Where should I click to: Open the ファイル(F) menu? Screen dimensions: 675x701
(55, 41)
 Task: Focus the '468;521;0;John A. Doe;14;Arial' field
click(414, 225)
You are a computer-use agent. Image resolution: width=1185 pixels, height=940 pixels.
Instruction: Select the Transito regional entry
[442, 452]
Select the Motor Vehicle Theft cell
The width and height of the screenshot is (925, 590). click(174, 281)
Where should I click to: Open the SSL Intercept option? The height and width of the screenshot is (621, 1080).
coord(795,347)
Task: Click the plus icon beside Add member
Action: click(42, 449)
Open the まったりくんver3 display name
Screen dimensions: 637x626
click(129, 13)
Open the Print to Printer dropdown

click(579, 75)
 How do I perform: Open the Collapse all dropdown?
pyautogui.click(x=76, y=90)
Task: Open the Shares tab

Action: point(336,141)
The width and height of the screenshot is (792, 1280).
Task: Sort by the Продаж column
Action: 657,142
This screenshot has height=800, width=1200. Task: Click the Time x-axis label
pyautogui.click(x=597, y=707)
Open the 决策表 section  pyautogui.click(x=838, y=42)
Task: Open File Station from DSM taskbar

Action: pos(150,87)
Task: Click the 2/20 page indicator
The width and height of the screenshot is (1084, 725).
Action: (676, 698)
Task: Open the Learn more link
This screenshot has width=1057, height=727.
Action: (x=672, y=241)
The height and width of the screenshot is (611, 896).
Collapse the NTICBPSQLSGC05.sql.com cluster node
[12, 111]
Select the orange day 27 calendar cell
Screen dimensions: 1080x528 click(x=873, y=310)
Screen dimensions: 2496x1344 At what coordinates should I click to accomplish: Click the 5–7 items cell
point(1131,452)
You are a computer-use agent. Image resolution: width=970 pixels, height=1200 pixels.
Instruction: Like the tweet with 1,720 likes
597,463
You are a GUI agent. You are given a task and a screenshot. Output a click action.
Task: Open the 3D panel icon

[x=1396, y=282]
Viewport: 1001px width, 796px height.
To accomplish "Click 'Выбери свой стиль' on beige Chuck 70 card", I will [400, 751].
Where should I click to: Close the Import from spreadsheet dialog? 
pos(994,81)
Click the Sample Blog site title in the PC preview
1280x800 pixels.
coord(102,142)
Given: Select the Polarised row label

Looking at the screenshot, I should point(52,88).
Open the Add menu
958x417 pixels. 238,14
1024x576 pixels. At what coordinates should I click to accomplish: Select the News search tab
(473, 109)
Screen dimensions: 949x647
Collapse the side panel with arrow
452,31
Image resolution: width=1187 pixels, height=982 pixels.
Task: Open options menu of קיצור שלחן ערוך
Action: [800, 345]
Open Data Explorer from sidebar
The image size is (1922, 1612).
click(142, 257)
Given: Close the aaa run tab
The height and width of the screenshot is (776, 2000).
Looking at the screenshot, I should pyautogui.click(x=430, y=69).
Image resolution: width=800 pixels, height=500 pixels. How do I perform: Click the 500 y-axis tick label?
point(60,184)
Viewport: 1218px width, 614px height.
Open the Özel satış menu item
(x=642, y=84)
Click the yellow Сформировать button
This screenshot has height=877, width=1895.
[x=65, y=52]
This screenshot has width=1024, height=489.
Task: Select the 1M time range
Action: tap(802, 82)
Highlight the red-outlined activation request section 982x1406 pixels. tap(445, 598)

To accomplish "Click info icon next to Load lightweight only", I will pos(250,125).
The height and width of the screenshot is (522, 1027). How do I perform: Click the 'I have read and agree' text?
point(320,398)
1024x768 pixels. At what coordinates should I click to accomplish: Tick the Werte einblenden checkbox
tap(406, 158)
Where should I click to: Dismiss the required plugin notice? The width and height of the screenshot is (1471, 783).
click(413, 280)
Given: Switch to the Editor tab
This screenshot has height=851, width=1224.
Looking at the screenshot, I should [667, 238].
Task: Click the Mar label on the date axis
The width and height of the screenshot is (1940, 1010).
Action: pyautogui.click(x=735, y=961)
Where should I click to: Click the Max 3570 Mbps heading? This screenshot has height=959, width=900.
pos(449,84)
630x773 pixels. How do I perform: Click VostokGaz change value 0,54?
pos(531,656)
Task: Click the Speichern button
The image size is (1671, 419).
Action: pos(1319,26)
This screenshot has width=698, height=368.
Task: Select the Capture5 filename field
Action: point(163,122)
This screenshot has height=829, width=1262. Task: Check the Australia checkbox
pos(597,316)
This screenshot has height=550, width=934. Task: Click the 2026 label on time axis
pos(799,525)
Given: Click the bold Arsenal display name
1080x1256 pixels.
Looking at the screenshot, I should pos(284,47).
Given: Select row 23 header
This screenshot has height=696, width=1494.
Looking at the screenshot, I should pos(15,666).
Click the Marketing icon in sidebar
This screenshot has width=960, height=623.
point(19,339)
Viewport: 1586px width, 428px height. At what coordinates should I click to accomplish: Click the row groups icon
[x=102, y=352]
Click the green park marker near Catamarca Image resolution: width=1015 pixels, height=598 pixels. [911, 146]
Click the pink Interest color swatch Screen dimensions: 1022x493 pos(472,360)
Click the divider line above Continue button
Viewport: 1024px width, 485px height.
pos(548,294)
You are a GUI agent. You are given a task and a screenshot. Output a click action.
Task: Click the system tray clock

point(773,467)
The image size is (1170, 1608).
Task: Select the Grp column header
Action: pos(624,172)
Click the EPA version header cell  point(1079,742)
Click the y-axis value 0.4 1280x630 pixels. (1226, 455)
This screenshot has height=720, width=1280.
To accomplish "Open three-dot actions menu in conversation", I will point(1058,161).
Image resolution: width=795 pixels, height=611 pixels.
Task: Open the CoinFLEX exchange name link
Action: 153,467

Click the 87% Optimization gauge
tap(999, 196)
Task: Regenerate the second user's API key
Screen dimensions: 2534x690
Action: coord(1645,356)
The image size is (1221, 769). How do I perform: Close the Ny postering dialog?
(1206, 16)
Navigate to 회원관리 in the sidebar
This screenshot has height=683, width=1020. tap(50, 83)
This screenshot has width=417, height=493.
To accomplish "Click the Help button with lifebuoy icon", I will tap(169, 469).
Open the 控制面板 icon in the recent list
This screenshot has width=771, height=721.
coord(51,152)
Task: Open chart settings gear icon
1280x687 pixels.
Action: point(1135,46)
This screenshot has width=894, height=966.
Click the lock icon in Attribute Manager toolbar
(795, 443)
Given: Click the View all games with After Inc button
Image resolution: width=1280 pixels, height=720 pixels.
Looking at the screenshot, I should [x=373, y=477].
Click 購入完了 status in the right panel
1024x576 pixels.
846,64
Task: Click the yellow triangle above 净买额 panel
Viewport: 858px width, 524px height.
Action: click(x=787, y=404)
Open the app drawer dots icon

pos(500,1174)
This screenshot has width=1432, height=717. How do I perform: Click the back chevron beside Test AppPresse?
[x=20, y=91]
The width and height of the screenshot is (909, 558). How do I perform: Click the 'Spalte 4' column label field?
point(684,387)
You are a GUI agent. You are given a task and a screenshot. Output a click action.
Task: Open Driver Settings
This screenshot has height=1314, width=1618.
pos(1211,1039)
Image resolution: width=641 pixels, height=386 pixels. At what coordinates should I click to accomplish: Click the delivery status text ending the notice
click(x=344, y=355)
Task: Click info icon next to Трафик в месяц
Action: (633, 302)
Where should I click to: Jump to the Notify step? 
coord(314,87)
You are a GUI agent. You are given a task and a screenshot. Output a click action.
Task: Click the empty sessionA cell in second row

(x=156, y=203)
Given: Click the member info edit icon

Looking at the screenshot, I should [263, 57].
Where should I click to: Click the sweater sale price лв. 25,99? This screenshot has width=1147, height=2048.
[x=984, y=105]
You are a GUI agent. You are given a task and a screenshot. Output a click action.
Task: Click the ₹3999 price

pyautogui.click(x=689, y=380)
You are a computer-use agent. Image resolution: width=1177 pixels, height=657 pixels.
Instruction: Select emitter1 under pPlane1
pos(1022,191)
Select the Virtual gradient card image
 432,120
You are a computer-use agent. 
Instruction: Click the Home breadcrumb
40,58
# # # # # # #
Using the entries above, give again exactly the lines from the line holding "This screenshot has width=894, height=966." through the line holding "Given: Click the View". Include both end lines and nothing else.

**Written answer:**
This screenshot has width=894, height=966.
Click the lock icon in Attribute Manager toolbar
(795, 443)
Given: Click the View all games with After Inc button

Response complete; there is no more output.